Israeli medical schools proposal would cut medical studies by 6 months
Students claim plan to merge five exams into one comprehensive test, conforming to American standards, would damage their right to review and appeal results.
Israeli medical schools are proposing to cut the course of study by six months to help alleviate the shortage of doctors.
As part of the plan, they propose merging five exams into one comprehensive test that conforms to American standards. But students claim this would damage their right to review and appeal the results.
The deans of Israel's five medical schools want to shorten studies by six months as of the next academic year. Under their plan, the approximately 700 students in each graduating class would end their sixth-year clinical studies at the beginning of May instead of in July. This would result in their getting 10 fewer hours of clinical experience in hospitals.
The second stage of the plan envisions a shortened final exam period, allowing students to begin their internship year in October, even before they receive their medical license. Today, students begin their internship only in March, meaning the new plan will effectively shorten medical studies by six months.
The chairman of the deans' forum, Prof. Eran Leitersdorf of the Hebrew University of Jerusalem, said the plan "would add hundreds of working doctors to the health system every year."
In recent years, various committees have warned of a worsening doctor shortage. At the end of 2010, Israel had an average of 3.38 doctors up to the age of 65 for every 1,000 people. But the State Comptroller's Report warned that by 2020, the average would fall by 19 percent, to 2.76 doctors per 1,000 people.
Students have voiced opposition to the cut in hospital practice hours, but Leitersdorf insisted that "even under the shortened plan, Israeli students will still enjoy 100 hours of clinical practice in hospitals, as opposed to 70 to 80 hours in the United States, and far more than the norm in other Western countries."
The plan envisions having students begin their exam period on May 2 and finishing the three sixth-year exams - internal medicine, pediatrics and surgery - by the beginning of September, thus allowing them to begin their internship in October.
In the second phase of the plan, the deans seek to merge all five of the exams given in the fifth and sixth years into one comprehensive exam that conforms to the standard of the U.S. National Board of Medical Examiners. That would shorten medical studies by an additional month. But this would require amending the 2007 Student Rights Law, both because the American standard requires the exam to be taken in English, and because it does not permit students to appeal the results or view the corrected exam to see their mistakes, as required by the 2007 law.

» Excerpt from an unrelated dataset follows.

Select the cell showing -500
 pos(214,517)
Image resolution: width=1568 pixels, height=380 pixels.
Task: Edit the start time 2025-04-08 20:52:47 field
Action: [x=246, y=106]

The American standard exam has been adopted by several other Western countries, including Italy and Belgium, and legal advisors at the Hebrew University and Haifa's Technion have already drafted an amendment to the Students Rights Law that they plan to submit to the Knesset.
But one student who opposes the move charged that "merging the exams is just a laundered way of lowering the level of the final exams. The move is indeed contrary to the Students Rights Law, but obviously someone has decided that the end justifies the means. Medical students will once again be excluded from the law, thus perpetuating their status as second-class students."
While Leitersdorf acknowledged that some students oppose the move, "the medical student unions wrote the deans a letter supporting the move," he said. "Moreover, we're talking about one exam that would replace the five existing exams and advance the start of the internship, when students are paid for their work in the hospitals. And the fact that the exam is in English will be good preparation for the U.S. Medical Licensing Examination, which most students take after completing their studies."
As for students who study abroad and must then pass an Israeli licensing exam (which Israeli students are exempt from ), the Health Ministry has proposed expanding the list of countries exempt from the exam, which today includes the United States, Britain, Canada, South Africa, Australia and New Zealand. The ministry is also considering adopting the American standard exam for students who studied abroad, but faces a legal barrier in doing so: The American exam is in English, while the licensing exams must be in Hebrew, Arabic or Russian.